The European Central Bank (ECB) policymaker, Mario Centeno, discussed future inflation forecasts. By 2028, he expects inflation to be below 2%, indicating ongoing risks of reduced inflation levels.
Centeno noted that the next likely monetary policy move is a cut. His comments align with his long-standing dovish stance on inflation and monetary strategy.
Inflation Concerns and Market Reactions
Recent comments from a key policymaker show a growing worry that inflation could stay below the 2% target for too long, with forecasts for 2028 already pointing to this risk. With the final August HICP inflation print for the Eurozone coming in at a soft 1.8%, these dovish signals suggest the next policy move is still a cut. This sets up a clear theme for derivative traders to watch over the next few weeks.
We are seeing the market remain somewhat complacent, as these warnings are coming from a known dove. December 2025 Euribor futures are currently pricing in only about a 40% chance of a 25-basis point cut by the end of the year. This skepticism could be an opportunity if upcoming economic data weakens further.

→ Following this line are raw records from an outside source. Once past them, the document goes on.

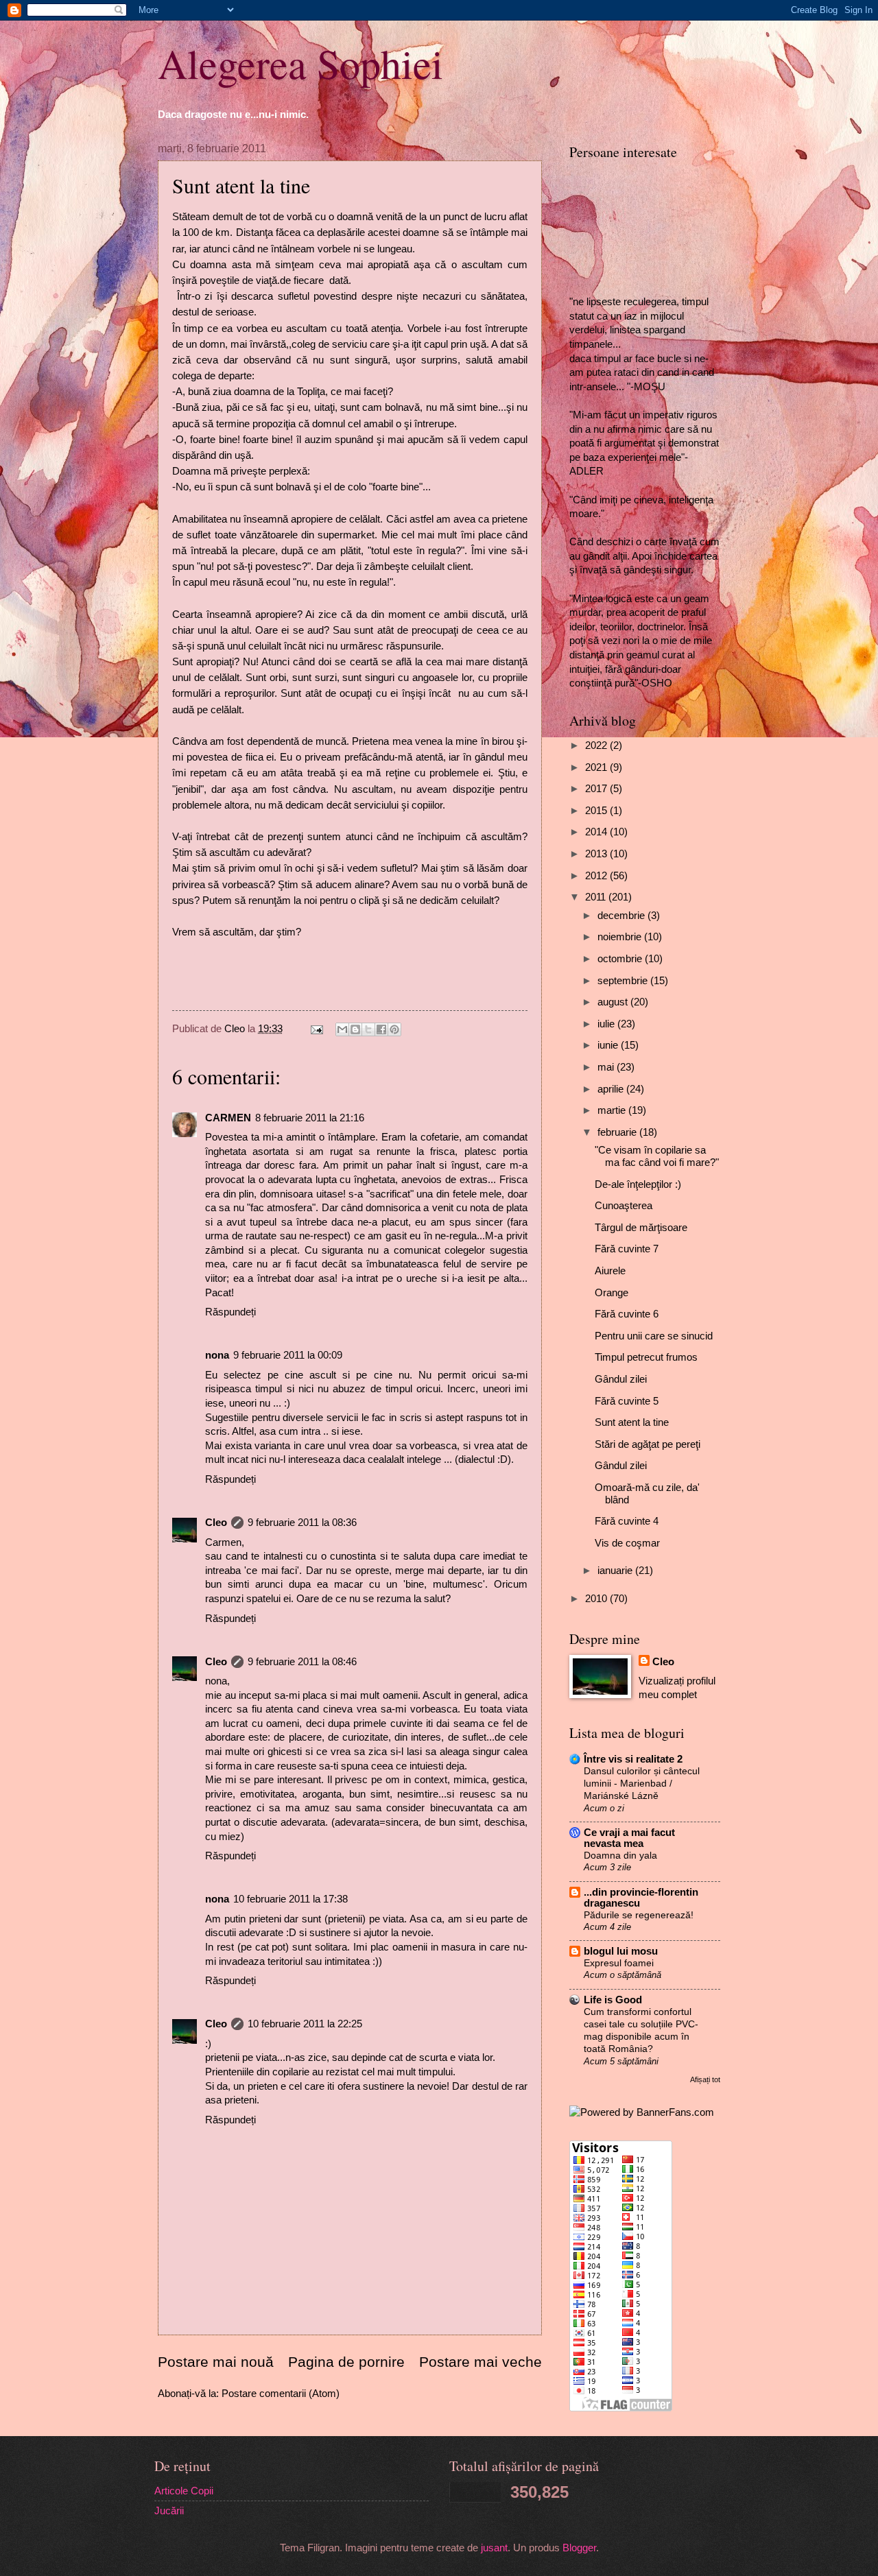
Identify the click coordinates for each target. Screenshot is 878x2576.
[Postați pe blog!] (355, 1029)
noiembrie (620, 936)
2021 (597, 767)
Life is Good (613, 1999)
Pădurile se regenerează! (638, 1914)
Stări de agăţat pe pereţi (647, 1444)
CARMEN (228, 1117)
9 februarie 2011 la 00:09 (287, 1355)
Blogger (579, 2547)
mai (607, 1067)
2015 (597, 810)
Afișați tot (705, 2079)
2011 (596, 897)
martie (612, 1110)
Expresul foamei (619, 1962)
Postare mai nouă (216, 2362)
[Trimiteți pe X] (368, 1029)
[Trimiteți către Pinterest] (394, 1029)
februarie (618, 1132)
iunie (609, 1045)
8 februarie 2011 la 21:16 (309, 1117)
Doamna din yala (620, 1855)
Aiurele (610, 1270)
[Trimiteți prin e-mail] (342, 1029)
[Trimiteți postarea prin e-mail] (315, 1028)
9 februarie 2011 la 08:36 (302, 1522)
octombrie (621, 958)
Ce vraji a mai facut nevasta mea (629, 1838)
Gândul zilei (621, 1379)
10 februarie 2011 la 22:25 (305, 2023)
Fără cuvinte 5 (626, 1401)
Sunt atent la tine (632, 1422)
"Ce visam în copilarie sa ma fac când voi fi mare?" (657, 1156)
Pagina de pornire (346, 2362)
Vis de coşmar (627, 1543)
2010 (597, 1598)
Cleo (216, 1522)
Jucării (169, 2510)
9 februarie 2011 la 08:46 (302, 1661)
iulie (607, 1023)
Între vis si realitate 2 (633, 1759)
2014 (597, 831)
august (613, 1002)
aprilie (611, 1089)
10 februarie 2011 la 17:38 (290, 1899)
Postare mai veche (480, 2362)
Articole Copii (183, 2490)
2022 (597, 745)
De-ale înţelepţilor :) (638, 1184)
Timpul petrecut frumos (646, 1357)
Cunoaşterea (623, 1205)
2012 (597, 875)
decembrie (622, 915)
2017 (597, 788)
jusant (494, 2547)
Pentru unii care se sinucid (654, 1336)
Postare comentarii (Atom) (281, 2393)
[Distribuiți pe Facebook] (381, 1029)
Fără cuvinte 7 (626, 1248)
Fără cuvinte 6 (626, 1314)
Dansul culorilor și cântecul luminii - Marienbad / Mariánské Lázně (642, 1783)
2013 (597, 853)
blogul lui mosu (621, 1951)
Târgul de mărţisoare (641, 1227)
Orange (611, 1292)
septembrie (623, 980)
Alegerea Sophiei (300, 63)
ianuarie (616, 1570)
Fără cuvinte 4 (626, 1521)
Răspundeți (230, 1312)
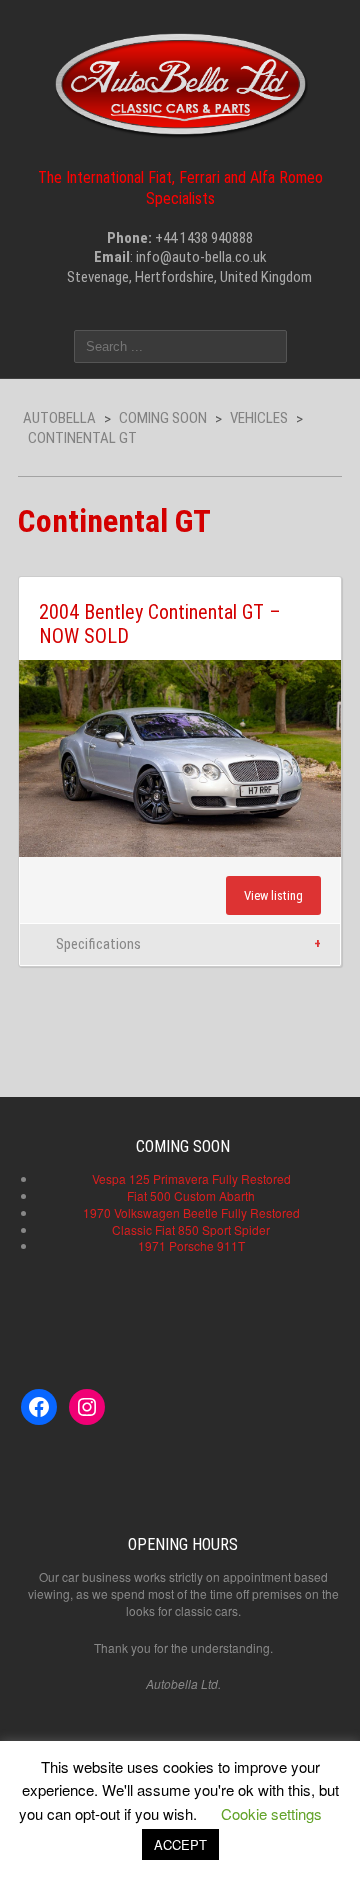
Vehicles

Traders could consider buying December Euribor or March 2026 futures to position for a rate cut that isn’t fully priced in. We’ve seen German 2-year yields hover around 2.45% this past week, showing little immediate reaction to the commentary. Receiving fixed in short-term interest rate swaps is another way to express this view on lower rates.
Market Strategies and Implications
This dovish stance puts downward pressure on the Euro, especially as the US Federal Reserve remains on hold. Implied volatility on EUR/USD 3-month options has fallen to just 5.5%, a low we haven’t seen since before the energy shock back in 2021. Buying cheap EUR/USD put options or put spreads offers a low-cost way to position for a potential slide towards the 1.05 level.
We should remember how the ECB began its cutting cycle back in June 2024, signaling its intentions well in advance. The risk now is that the market is correct to ignore these lone dovish voices, especially if incoming wage or service sector data shows unexpected strength. Therefore, using options to define risk might be more prudent than taking outright futures positions.